» About this exercise
The response should contain only those lines of the entries below that include the string "handle".

» Exercise materials
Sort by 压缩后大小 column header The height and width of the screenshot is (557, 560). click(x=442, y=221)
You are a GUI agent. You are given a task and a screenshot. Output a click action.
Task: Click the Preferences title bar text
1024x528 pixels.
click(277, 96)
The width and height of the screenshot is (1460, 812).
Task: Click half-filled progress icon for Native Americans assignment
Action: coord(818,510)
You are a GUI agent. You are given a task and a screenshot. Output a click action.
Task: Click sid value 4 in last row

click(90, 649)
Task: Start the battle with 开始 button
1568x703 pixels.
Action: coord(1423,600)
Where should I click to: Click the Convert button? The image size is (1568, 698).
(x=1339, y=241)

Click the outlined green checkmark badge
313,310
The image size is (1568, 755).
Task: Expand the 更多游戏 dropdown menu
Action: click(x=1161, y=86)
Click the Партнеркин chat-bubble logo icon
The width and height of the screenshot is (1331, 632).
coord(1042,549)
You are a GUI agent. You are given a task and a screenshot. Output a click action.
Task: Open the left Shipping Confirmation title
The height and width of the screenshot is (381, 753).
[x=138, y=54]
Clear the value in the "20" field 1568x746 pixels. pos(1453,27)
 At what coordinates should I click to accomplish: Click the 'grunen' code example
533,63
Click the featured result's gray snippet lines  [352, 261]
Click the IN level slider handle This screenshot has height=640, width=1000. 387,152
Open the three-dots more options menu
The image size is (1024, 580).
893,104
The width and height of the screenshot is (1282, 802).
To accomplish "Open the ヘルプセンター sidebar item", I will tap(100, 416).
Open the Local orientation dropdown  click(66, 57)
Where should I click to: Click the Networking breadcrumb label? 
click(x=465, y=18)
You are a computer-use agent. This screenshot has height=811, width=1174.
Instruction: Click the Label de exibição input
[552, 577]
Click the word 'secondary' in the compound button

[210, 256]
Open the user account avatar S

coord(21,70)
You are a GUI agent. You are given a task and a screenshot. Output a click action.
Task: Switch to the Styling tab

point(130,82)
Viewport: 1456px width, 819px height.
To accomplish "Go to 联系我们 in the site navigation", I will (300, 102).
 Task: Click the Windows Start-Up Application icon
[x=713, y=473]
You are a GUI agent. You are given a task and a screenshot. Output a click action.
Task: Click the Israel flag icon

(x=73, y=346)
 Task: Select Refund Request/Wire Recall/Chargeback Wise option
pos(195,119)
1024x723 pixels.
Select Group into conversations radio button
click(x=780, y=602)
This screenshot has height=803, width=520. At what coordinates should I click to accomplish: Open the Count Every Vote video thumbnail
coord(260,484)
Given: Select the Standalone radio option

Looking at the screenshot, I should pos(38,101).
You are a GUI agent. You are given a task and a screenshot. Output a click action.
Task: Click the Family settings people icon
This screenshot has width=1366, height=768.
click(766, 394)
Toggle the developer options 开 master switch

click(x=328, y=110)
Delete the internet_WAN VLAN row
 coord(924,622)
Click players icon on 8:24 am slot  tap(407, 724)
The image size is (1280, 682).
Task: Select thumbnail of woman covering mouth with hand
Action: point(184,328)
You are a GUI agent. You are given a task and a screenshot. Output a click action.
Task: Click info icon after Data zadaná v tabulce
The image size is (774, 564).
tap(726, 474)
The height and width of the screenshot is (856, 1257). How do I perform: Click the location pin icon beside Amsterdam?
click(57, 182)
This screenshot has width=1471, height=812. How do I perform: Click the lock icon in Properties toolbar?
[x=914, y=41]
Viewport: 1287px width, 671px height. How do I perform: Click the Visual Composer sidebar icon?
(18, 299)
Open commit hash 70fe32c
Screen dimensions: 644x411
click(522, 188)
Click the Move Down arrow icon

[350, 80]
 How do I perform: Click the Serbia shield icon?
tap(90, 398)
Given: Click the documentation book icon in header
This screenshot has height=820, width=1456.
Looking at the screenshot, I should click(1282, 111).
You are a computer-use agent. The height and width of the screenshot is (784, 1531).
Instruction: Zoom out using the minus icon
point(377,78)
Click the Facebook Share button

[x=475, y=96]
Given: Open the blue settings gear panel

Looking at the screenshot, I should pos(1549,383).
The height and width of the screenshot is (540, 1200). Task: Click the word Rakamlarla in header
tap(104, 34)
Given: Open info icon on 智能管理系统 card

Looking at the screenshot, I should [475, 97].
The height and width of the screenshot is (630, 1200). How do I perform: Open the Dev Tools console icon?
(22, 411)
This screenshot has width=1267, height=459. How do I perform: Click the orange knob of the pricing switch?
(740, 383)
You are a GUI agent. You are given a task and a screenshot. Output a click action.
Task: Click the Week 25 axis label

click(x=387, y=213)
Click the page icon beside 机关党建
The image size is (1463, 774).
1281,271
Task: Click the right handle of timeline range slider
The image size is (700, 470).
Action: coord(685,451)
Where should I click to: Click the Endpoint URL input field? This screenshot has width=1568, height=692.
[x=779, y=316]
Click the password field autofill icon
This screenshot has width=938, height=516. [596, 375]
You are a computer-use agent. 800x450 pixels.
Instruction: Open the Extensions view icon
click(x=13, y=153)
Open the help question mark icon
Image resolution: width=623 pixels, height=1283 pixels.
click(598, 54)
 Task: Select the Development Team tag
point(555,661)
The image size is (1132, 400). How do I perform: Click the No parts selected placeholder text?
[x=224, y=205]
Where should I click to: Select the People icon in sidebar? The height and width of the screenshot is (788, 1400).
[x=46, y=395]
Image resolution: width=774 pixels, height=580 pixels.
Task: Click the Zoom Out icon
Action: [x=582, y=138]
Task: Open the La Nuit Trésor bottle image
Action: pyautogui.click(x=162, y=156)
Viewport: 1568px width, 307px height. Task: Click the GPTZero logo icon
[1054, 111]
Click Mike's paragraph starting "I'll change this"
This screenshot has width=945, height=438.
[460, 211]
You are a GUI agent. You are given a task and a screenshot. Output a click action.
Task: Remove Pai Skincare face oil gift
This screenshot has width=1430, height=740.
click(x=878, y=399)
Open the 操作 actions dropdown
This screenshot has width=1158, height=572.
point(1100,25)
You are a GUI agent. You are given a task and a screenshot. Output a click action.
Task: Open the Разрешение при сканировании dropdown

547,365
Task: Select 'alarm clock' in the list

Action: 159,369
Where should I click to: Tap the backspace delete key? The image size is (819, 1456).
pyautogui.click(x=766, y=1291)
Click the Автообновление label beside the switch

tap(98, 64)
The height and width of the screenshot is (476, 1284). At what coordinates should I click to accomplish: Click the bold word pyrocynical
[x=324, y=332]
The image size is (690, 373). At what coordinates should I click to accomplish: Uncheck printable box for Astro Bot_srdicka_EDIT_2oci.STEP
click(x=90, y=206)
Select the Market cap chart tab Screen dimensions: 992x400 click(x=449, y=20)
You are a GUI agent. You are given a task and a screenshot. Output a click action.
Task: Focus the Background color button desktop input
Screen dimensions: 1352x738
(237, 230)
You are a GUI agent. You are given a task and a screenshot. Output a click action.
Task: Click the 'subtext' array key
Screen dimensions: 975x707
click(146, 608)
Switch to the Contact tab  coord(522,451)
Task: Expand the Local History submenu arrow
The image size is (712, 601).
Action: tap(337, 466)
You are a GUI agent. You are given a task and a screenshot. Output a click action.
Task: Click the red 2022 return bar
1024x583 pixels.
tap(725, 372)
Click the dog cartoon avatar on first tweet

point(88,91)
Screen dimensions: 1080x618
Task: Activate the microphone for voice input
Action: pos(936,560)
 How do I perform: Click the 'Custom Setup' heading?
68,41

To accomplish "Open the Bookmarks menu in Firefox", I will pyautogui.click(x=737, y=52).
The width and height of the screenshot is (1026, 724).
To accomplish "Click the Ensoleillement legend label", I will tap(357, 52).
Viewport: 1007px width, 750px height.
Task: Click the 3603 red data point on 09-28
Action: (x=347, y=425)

» Reply
Click the IN level slider handle This screenshot has height=640, width=1000. 387,152
Task: Click the right handle of timeline range slider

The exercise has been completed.